I think (though I’m not sure) this may have been fixed in Certbot 0.20.0, which was just released a few minutes ago… might be worth testing the new version in case it helps
Whatever it ought to do, apache is trying to listen 443 and finds it cannot
and crashes. There is another “listen 443” in one of the included .conf
files. Removing the “listen” that letsencrypt added fixes the problem.
@ddyer are you by chance using openSUSE? If so, this is a known issue and while it unfortunately wasn’t fixed in the latest release, we hope to get to it soon. was fixed in our latest release.
Hi @ddyer and sorry that you are experiencing problems with Apache plugin.
The issue you are seeing essentially means that Certbot doesn’t have visibility to the part of configuration that defines the Listen 443.
It can follow Include and IncludeOption definitions, so the file inclusion is not the issue here, but more likely some kind of configuration structure inside that included file.
If by any means possible, could you post a snippet of the structure in the file that has the Listen 443 in place, ie:
I’m particularly interested in the module names and structure encapsulating the Listen statement. We’re trying to do module and variable discovery in multiple ways, and it seems to fall short here.
For workaround, moving the Listen 443 to the main httpd.conf should do the job.
I'm reluctant to do that, because the sub-configuration files are managed by another
automated editing process, one which I have even less control over than letsencrypt.

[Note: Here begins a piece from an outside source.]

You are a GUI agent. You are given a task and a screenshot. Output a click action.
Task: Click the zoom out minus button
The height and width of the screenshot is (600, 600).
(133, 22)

The discussion and debugging over this issue continued in private messages between me and @ddyer over the last few days.
The issue was identified as Certbot being unable to find variable SSL which was used in <IfDefine SSL> statement wrapping the VirtualHost block in one of the virtual host configuration files. This caused Certbot not being able to see the Listen 443 statement that was defined inside of that virtual host.
Variable SSL was added to Apache command line in CentOS/RHEL/Fedora specific configuration file /etc/sysconfig/httpd. We are parsing this file for variables since Certbot v0.20, but the parsing method had a bug, that did not recognize command line options with no whitespace separator, for example -DSSL vs. -D SSL.
As a workaround, I proposed adding Define SSL to the main httpd.conf, thus making it visible for Certbot for the time being.